-- Work instructions --
a – In the memristor text, who built the first working memristor in 2008?
b – Restate the memristor text from "Being able to" to "available in 2015.", swapping "resistance" for "impedance".
c – Decide whether each statement agrees with the memristor text: (i) Leon Chua conceived the memristor in the 1970s. (ii) A negative voltage lowers the device's resistance. (iii) A 16-pin DIP first became available in 2008.

-- Reading passage --
━━━━━━━━━━━━━━━━━━━━━━━━━━━━━━

Space is a challenging environment for semiconductors, but researchers have shown that a specific type of memristor (the hafnium oxide memristor, to be exact) actually reacts quite usefully when exposed to gamma radiation. In fact, it’s even able to leverage this behavior as a way to measure radiation exposure. In essence, it’s able to act as both memory and a sensor.

Being able to resist radiation exposure is highly desirable for space applications. Efficient ways to measure radiation exposure are just as valuable. The hafnium oxide memristor looks like it might be able to do both, but before going into how that works, let’s take a moment for a memristor refresher.

A memristor is essentially two conductive plates between which bridges can be made by applying a voltage to “write” to the device, by which one sets it to a particular resistance. A positive voltage causes bridging to occur between the two ends, lowering the device’s resistance, and a negative voltage reverses the process, increasing the resistance. The exact formulation of a memristor can vary. The memristor was conceived in the 1970s by Leon Chua, and HP Labs created a working one in 2008. An (expensive) 16-pin DIP was first made available in 2015.

━━━━━━━━━━━━━━━━━━━━━━━━━━━━━━

-- Dataset excerpt --
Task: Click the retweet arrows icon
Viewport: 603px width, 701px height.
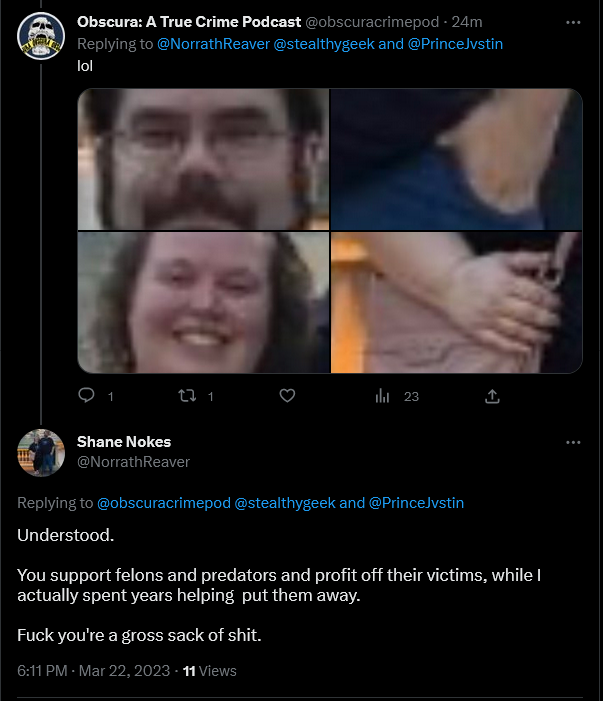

━━━━━━━━━━━━━━━━━━━━━━━━━━━━━━

-- Solutions in order --
a – HP Labs

b –
Being able to resist radiation exposure is highly desirable for space applications. Efficient ways to measure radiation exposure are just as valuable. The hafnium oxide memristor looks like it might be able to do both, but before going into how that works, let’s take a moment for a memristor refresher.

A memristor is essentially two conductive plates between which bridges can be made by applying a voltage to “write” to the device, by which one sets it to a particular impedance. A positive voltage causes bridging to occur between the two ends, lowering the device’s impedance, and a negative voltage reverses the process, increasing the impedance. The exact formulation of a memristor can vary. The memristor was conceived in the 1970s by Leon Chua, and HP Labs created a working one in 2008. An (expensive) 16-pin DIP was first made available in 2015.

c –
(i) Yes: "The memristor was conceived in the 1970s by Leon Chua"
(ii) No: "a negative voltage reverses the process, increasing the resistance"
(iii) No: "An (expensive) 16-pin DIP was first made available in 2015."